Неустроев кивнул в знак благодарности, поднял с пола ранее брошенный окурок и бережно поместил его в пачку с сигаретами.
Через минуту Консультанта повели в камеру. Он ссутулился и ни разу не обернулся.
Ярцев выключил диктофон.
Напоследок майор Шилов гостеприимно предложил полковникам отобедать в местной столовой. Но ни Ярцеву, ни Воробьеву этого не захотелось. За несколько часов пребывания в тюрьме им смертельно надоели бесконечные решетки, замки, узкие пространства и тюремный запах (и Воробьев в этом признался).
Когда вышли за железные ворота колонии, Михаил Яковлевич глубоко вздохнул и с облегчением вымолвил:
— Воля! Настоящую цену ей человек понимает только тогда, когда выходит из тюрьмы.
— Да, это так, — согласился полковник Воробьев. Лицо его на этот раз было очень серьезным.
20Совсем неожиданно к ночи похолодало. К утру тихий морозец подернул тончайшим узорчатым инеем опавшую пожелтевшую листву, кусты акации, ветки голых вековых лип, выстроившихся двумя ровными рядами от улицы Мичурина до самого театра «Музыкальной комедии». Хотя к середине дня солнечные лучи сняли кружево инея, однако воздух до плюсовой температуры не прогрели. Было зябко, и люди выходили на улицу в утепленных куртках, а кто и в легких меховых полушубках.
По липовой аллее к театру шел высокий, атлетического сложения мужчина в осеннем пальто, шляпе и темно-синем костюме. Пальто ему было немного тесновато, однако постороннему глазу это не было заметно. Мужчина привык ходить, в основном, в форме, а гражданское пальто надевал очень редко, в случае крайней необходимости: И чувствовал он себя в нем неловко.
Искушенный читатель, думается, уже догадался, что перед ним начальник уголовного розыска города полковник Ярцев.
Подойдя к театру, пестревшему красочными афишами предстоящих спектаклей, Михаил Яковлевич прочел на доске репертуара: «Сегодня — «Свадьба в Малиновке» и направился к художественному руководителю театра Моисею Львовичу Вишневскому, с которым был довольно хорошо знаком.
Моисей Львович, лысенький и низенький семидесятилетний брюнет, оптимист до мозга костей, сидел за столом в своем маленьком, но уютном кабинетике, перебирал различные бумаги и афиши и мурлыкал себе под нос развеселенький мотивчик.

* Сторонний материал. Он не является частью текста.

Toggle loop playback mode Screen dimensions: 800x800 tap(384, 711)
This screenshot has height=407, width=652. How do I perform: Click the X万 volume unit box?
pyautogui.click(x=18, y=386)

Увидев вошедшего Ярцева, он, как молодой, выскочил из-за стола и первым приветствовал гостя старой шуткой:
— Какие люди и без охраны! Здравствуй, разлюбезный мой полковник! Какими судьбами? Нужны хорошие места на сегодняшний спектакль? Никаких проблем. Могу предложить место хоть в оркестровой яме: и музыка рядом, и ножки артисточек близко.
— А ты все такой же, Моисей Львович, и годы тебя не берут, — улыбнулся Ярцев, с теплотой пожимая руку Вишневскому. — К сожалению, не до спектакля, дружище. Проза работы привела меня в твой замечательный храм искусства.
— Что-нибудь серьезное? Да ты садись. Перетрем, как сейчас выражаются, твою проблему, и все будет хорошо. Слушай, Михаил Яковлевич, уходи-ка ты из полиции. Зачем тебе сдалась эта нервотрепка, уголовники? Я тебя к себе в театр возьму.